Pendidikan dan pembiasaan di tengah keluarga menjadi hal yang sangat penting, itulah mengapa anak-anak yang sukses di sekolah cenderung memiliki struktur keluarga yang baik. Indonesia mayoritas masyarakatnya muslim, ironisnya pengenalan huruf Al-Qur’an hanya sebatas dapat membaca tapi tidak sampai ke tingkat dapat memahami.
Sebagai seorang muslim tentu saja pengenalan terhadap literasi Al-Qur’an dipahami sebagai suatu kewajiban karena pertama kali yang turun dari ayat Al-Qur’an adalah perintah untuk membaca. Surat al-‘Alaq ayat 1-5 memiliki kontribusi yang sangat signifikan terhadap pembentukan karakter. Sebab, kuat dan lemahnya karakter seseorang sangat tergantung kepada budaya literasi.
Setidaknya unsur selanjutnya adalah pemerintah dan masyarakat yang perlu untuk memupuk potensi baik dari unsur kedua tersebut, yakni dengan membuat iklim positif untuk pertumbuhan keluarga yang mendukung jangan sampai struktur dan konsep keluarga di Indonesia menjadi rusak dan sulit dibangun.

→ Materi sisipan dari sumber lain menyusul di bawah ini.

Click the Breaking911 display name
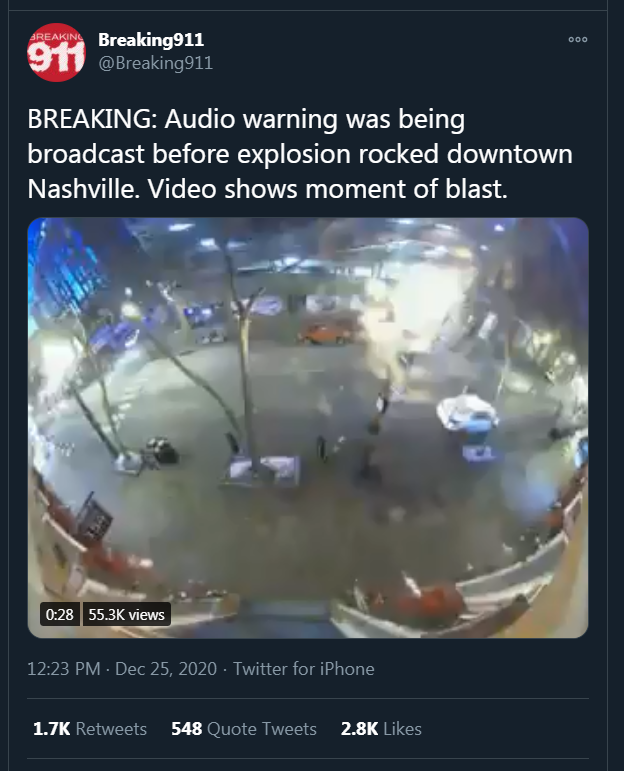Image resolution: width=624 pixels, height=771 pixels. [x=151, y=40]
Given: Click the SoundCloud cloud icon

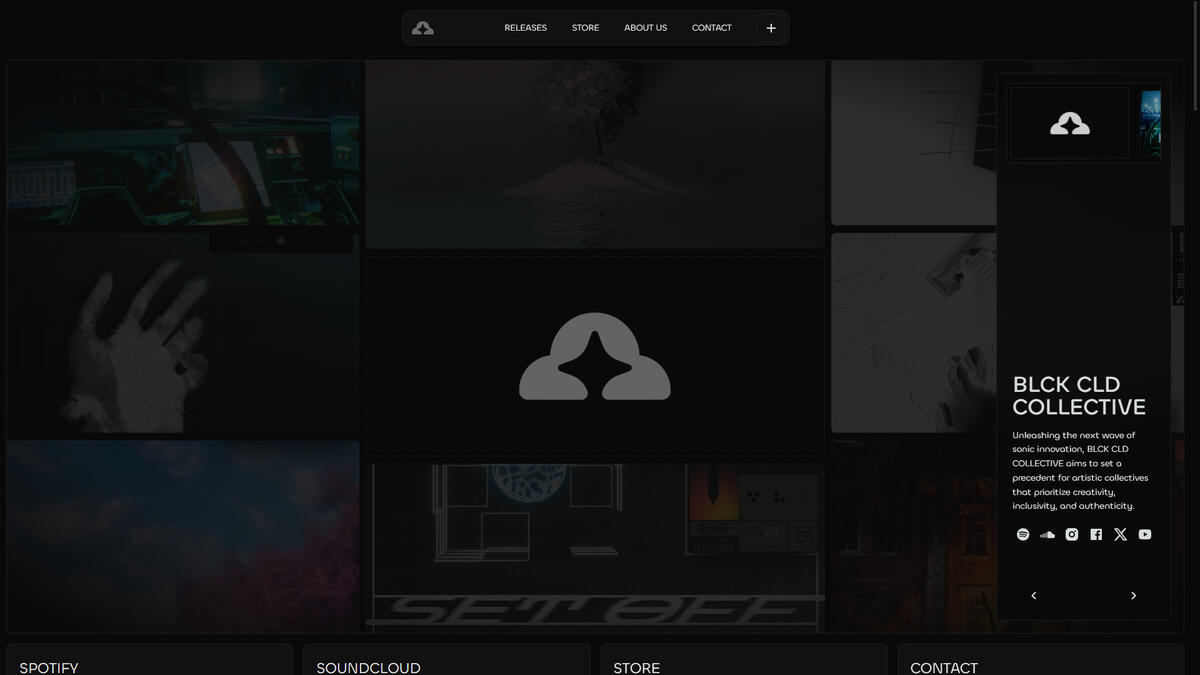Looking at the screenshot, I should [1047, 535].
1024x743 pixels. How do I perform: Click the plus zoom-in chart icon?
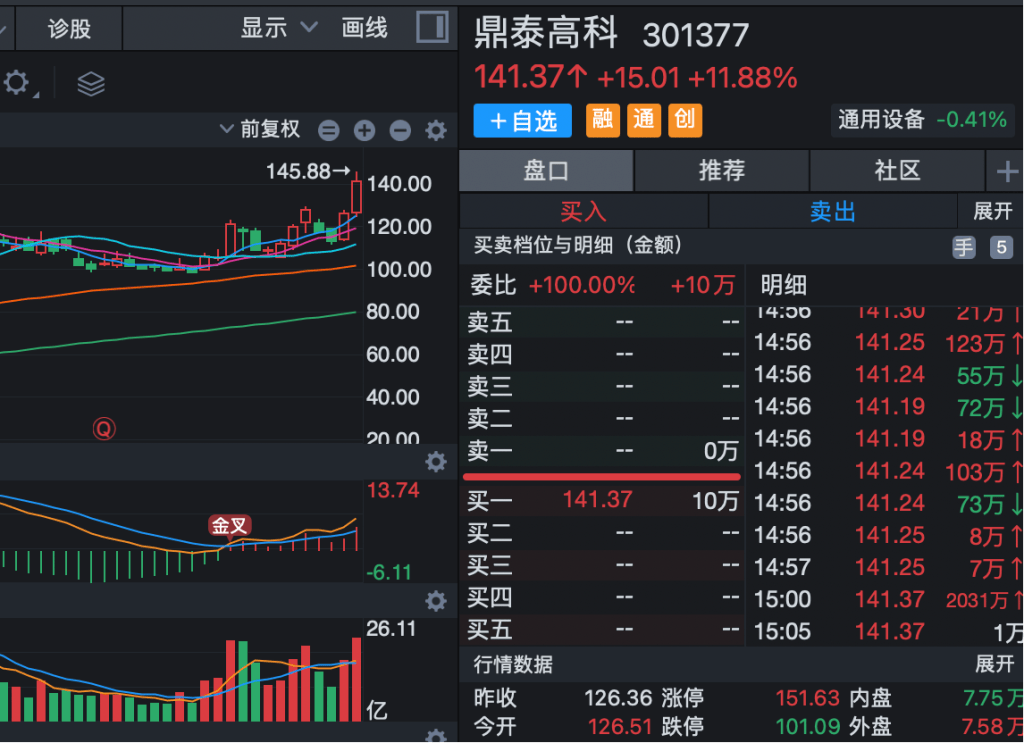tap(364, 130)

Pemerintah sebagai regulator dapat berperan dalam menerbitkan kebijakan yang mendukung keluarga Indonesia dalam meningkatkan literasi. Selebihnya unsur masyarakat berperan dalam melakukan edukasi dan memberikan kesadaran terkait dengan perubahan iklim. Salah satu upaya yang dapat dilakukan masyarakat dalam penguatan literasi kepada remaja adalah melakukan kampanye internet sehat kepada para remaja dengan cara penyebarluasan cara berantas informasi hoaks (bohong) dan menutup situs-situs negatif seperti judi online, prostitusi online, dan situs negatif lainnya.
Penulis : Betty Wahyu Prihatin, S.S.
Editor : Moh. Haris Suhud, S.S.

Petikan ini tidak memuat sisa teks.